To hear such nonsense said and preached is almost enough to make you despair of a human nature that never seems to overcome this idea of saviours, of popes discovering the truth by intuition from above and producing a miracle!

* * *

Well, since it is certain that the personal contact of intellects and conflict stimulates minds, and that this contact is achieved better in Congresses than by the press, we do not need a Congress, we need a hundred, a thousand.

Many are already held. There is no lack of Congresses [–] regional and national, trade union [corporatifs], co-operative, although agricultural unions are still lacking, [those] concerning the work of the small trades, etc. But that is not all.

All these currents, necessarily, will be led to pour into socialism. The era requires it. Is this a reason, however, for waiting, with folded arms, for the Marxist “negation of the negation” to produce itself? On the contrary, it is necessary that in each of these congresses the voice of the socialist, especially the anarchist, should be heard. Let him speak there, not as a teacher who comes to lecture the children or to come to tell them that all their work is useless – but as a man who understands that all these currents have their reason for being; that without them the social revolution would be impossible; that they all bring their little stone to the reconstruction of society, which must be done locally and on the spot, by those same groups; that all must eventually be inspired by the idea of the century – as a man who understands this and who comes to bring them this inspiration.

The social-democrat cannot do that; he can only say to them: “Vote!” It must therefore be up to the anarchist to go there, to fight, to speak, where they hardly suspect the revolution to be carried out; to speak to them – not of the uselessness of the work, but of the new utility it would gain if this small current is poured into the great flood of social reconstruction. In addition, a compelling need is happening right now. The discussion of socialism, as a whole, was interrupted in 1870, and has never been resumed since. A whole flood of preposterous theories is circulating at this moment under the name of “scientific socialism,” and, under this cover, they are debating nonsense [énormités] that would have made poor Marx’s hair stand on end.

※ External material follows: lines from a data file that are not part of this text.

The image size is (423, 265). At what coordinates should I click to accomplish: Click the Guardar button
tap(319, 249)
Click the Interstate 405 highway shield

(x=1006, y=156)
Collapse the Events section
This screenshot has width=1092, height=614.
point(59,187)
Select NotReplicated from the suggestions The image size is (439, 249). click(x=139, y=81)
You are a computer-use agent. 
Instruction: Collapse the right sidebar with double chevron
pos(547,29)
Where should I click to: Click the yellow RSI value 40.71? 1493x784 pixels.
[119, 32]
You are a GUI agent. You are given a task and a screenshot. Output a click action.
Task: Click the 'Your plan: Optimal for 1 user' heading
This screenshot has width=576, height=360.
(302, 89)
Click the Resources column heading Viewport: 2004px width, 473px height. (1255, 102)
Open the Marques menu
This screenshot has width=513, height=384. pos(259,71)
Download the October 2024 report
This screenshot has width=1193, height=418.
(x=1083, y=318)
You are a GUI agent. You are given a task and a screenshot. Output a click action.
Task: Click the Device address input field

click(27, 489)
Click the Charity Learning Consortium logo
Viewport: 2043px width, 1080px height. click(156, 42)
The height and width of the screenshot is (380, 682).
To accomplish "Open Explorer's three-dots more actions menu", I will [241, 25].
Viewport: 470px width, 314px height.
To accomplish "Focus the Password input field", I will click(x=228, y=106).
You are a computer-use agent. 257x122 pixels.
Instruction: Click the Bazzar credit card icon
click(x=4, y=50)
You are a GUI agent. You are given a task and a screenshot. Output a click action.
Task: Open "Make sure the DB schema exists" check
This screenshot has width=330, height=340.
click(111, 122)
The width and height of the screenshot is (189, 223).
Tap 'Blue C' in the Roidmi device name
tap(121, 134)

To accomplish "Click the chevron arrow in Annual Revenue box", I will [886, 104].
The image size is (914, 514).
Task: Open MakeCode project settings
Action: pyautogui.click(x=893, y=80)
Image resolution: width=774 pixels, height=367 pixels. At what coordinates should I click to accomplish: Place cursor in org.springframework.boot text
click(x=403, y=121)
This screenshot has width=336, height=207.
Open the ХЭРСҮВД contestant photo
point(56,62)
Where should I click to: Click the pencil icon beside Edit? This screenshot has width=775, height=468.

It is time for the discussion of socialism to resume, for a complete review of the goods circulating under the brand “patented S.G.D.G.” to be made – not only in the press, as our friends D. Nieuwenhuis and Tcherkesoff have undertaken, but in plain sight, in front of the socialists of the two worlds.

The newspaper, the pamphlet, the book prepares the ground. But it must also be done openly [avec éclat], in congresses, at large congresses – prepared by discussions in groups – to which would be invited all those who are keen to clarify ideas or to obtain information themselves.

It is obviously in this direction that it will be necessary to work.

Peter Kropotkin

[N.B. S.G.D.G. (“Sans Garantie Du Gouvernement”) was legally required to be stamped on French products with a legal patent between 1844 and 1868. Meaning “Without Guarantee of the Government,” it signified that the patent did not mean that the State guaranteed the proper functioning of the product.]